Lawal Hamisu, a father in Kano, said: “I believed the claim that polio vaccine
was harmful to children and I would not allow my three under-five children to be
immunized… I was lucky none of my children got infected.”
Kabiru Maishanu’s son has been diagnosed with polio. “I feel guilty for my
child’s deformity, [I refused] polio immunization due to the claim that polio
vaccine could harm children. I chased away vaccinators whenever they came to my
house.”
Health workers say refusals now tend to be a reaction against what people see as
skewed government priorities.
"Resistance is a result of social frustration created by lack of basic
amenities, especially lack of health care facilities in public hospitals,”
UNICEF’s Al-Mustapha said. “Parents are frustrated by government insistence they
immunize their children against polio while drugs for more rampant diseases like
malaria and cholera are lacking in public hospitals.”

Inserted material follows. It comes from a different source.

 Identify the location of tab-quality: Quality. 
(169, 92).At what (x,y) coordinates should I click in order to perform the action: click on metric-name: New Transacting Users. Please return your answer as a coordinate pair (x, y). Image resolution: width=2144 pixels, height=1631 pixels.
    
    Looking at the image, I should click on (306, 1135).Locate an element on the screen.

Yakubu said some people also used immunizations as “blackmail”. “They insist on
being provided with some amenities like water, fertilizer and clinics in return
for allowing their children to be immunized.”
A legal approach to immunization campaigns is not new. Parents in other parts of
Nigeria have previously been fined or arrested under existing laws for refusing
vaccinations for their children, said Emmanuel Abanida, who works within the
Health Ministry for polio eradication.
Kwara State and Niger State have laws specific to immunization, and parents who
do not allow their children to be vaccinated against deadly diseases can face
fines and imprisonment, Abanida said.